START Recorded data

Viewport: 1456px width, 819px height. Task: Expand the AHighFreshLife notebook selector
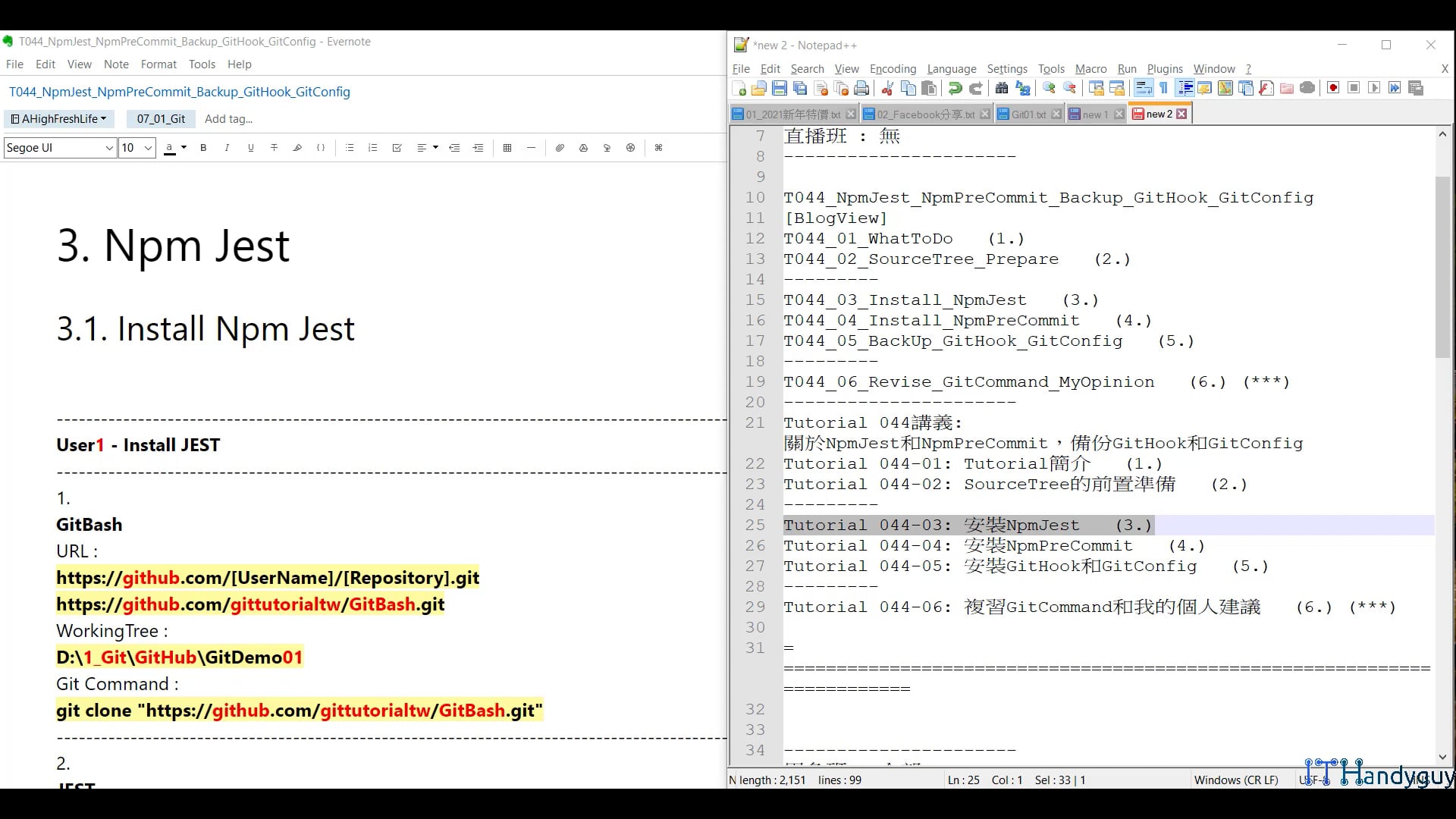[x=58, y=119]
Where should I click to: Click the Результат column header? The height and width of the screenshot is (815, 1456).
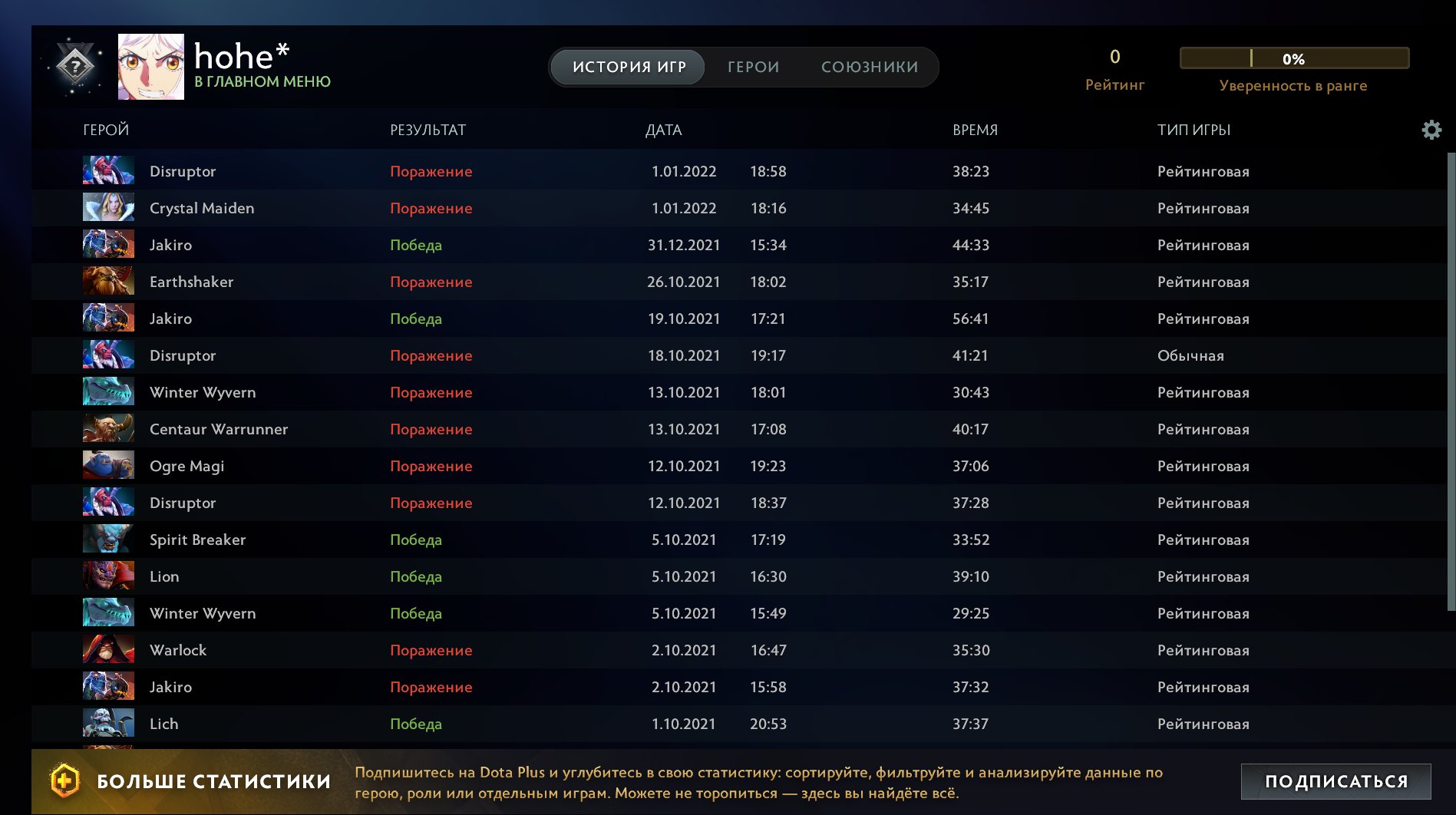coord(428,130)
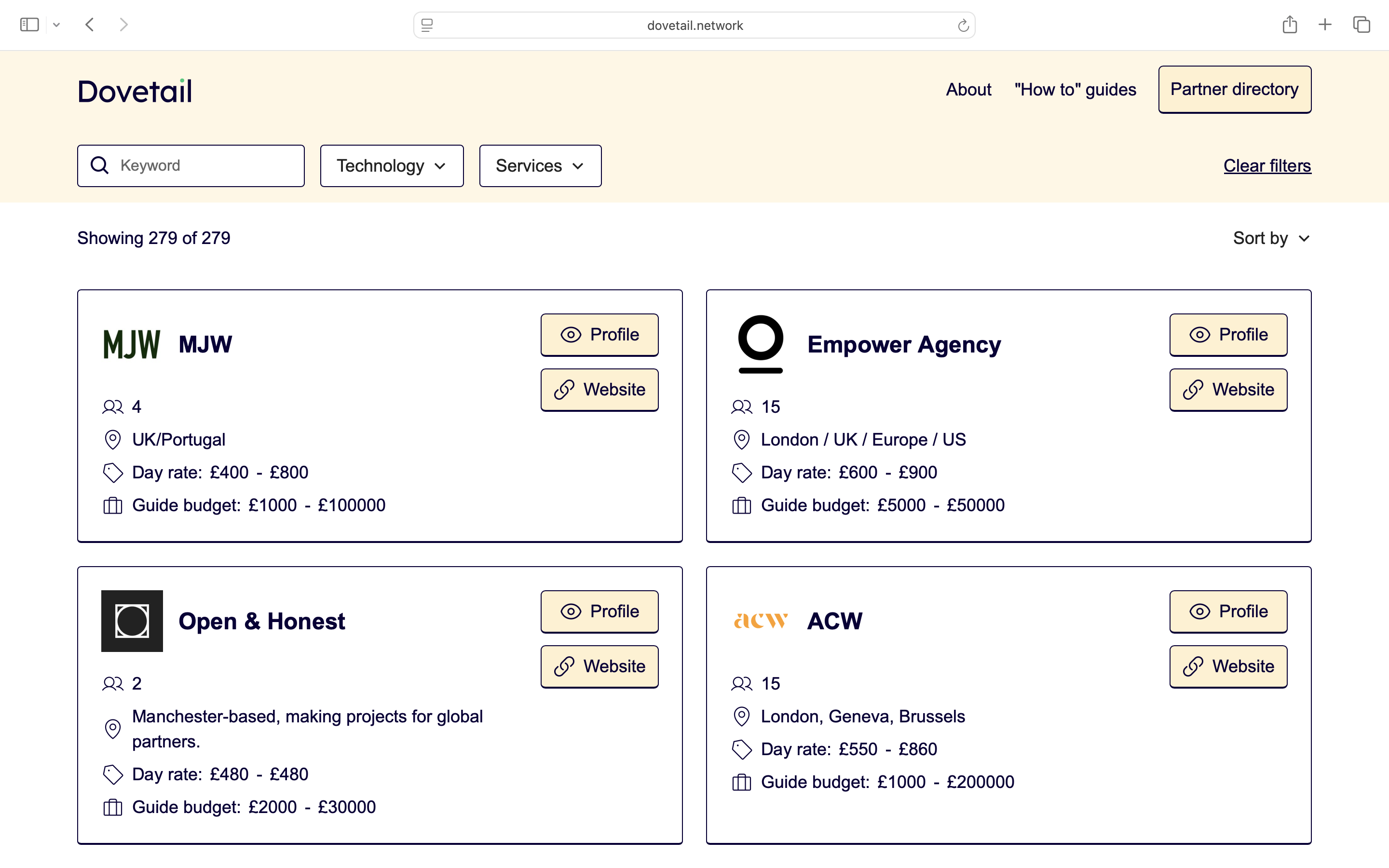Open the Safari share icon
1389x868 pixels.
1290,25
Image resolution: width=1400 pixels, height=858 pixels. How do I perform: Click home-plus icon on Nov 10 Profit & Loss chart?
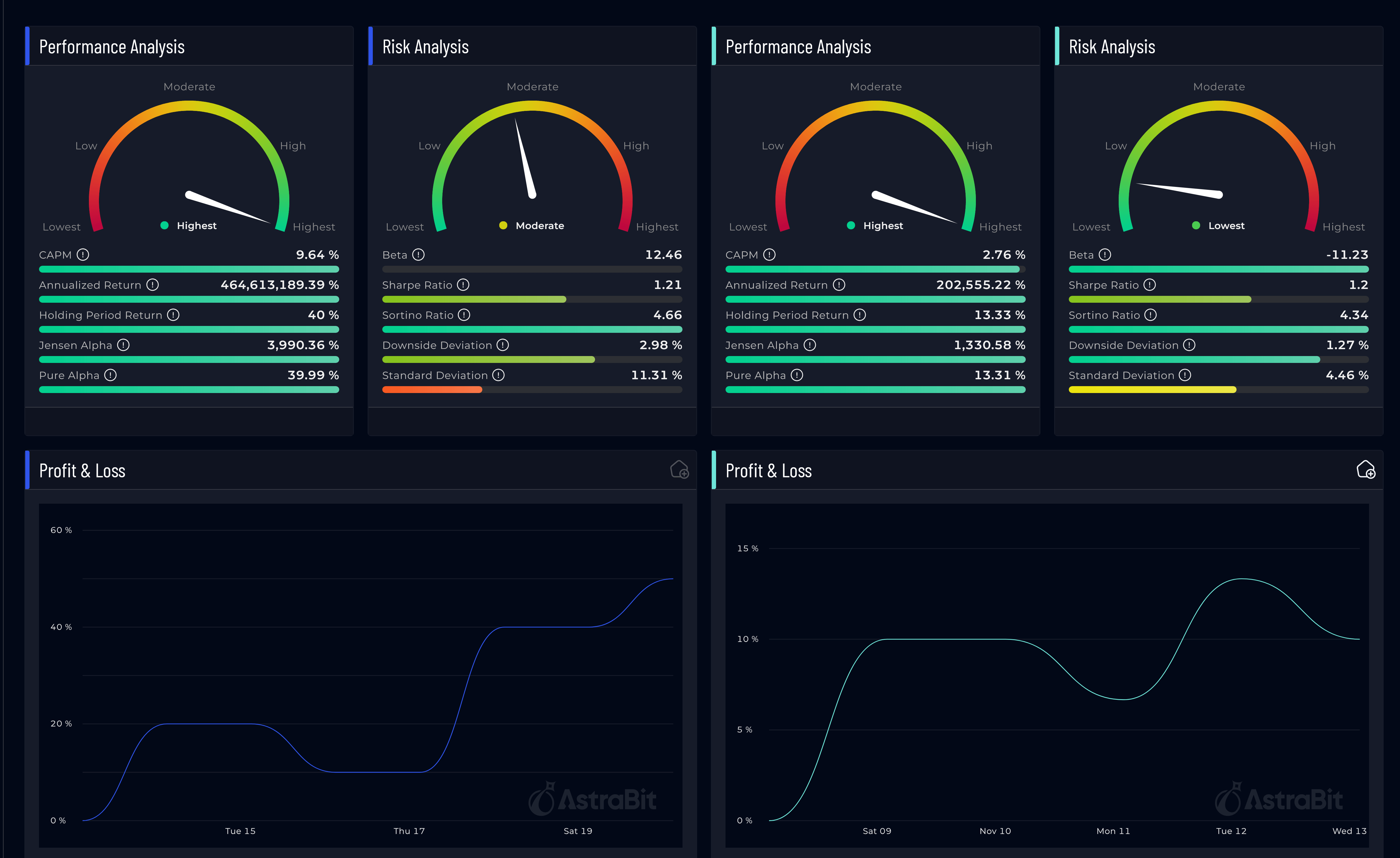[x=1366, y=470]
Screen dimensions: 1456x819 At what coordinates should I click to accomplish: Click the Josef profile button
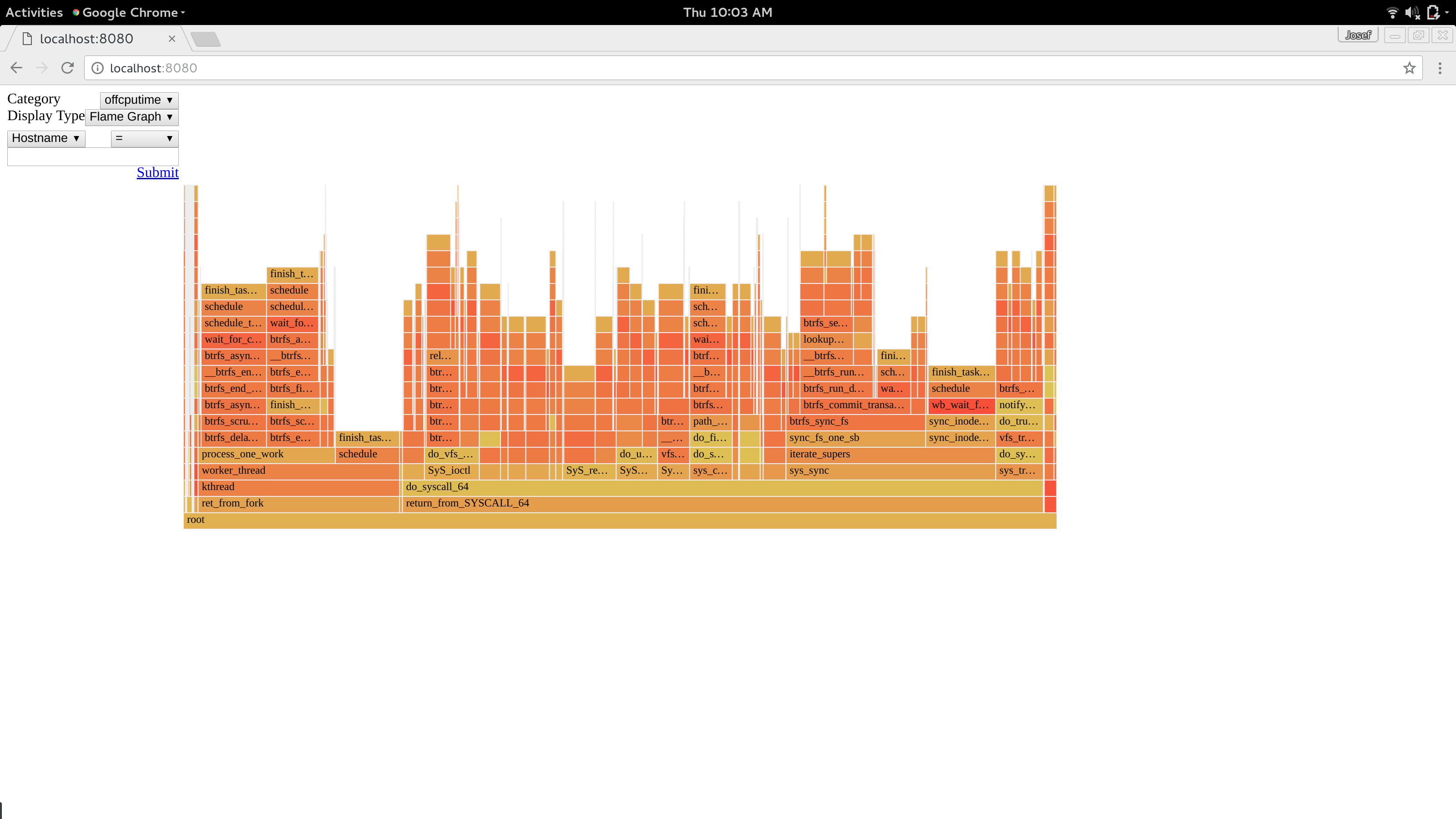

END Recorded data

▶ **Task**: Transcribe the whole listing exactly but exclude images.

▶ **Written answer**:
Viewport: 1456px width, 819px height. Task: Expand the AHighFreshLife notebook selector
[x=58, y=119]
Where should I click to: Click the Результат column header? The height and width of the screenshot is (815, 1456).
coord(428,130)
Open the Safari share icon
1389x868 pixels.
1290,25
Image resolution: width=1400 pixels, height=858 pixels. How do I perform: Click home-plus icon on Nov 10 Profit & Loss chart?
[x=1366, y=470]
Screen dimensions: 1456x819 At what coordinates should I click to accomplish: Click the Josef profile button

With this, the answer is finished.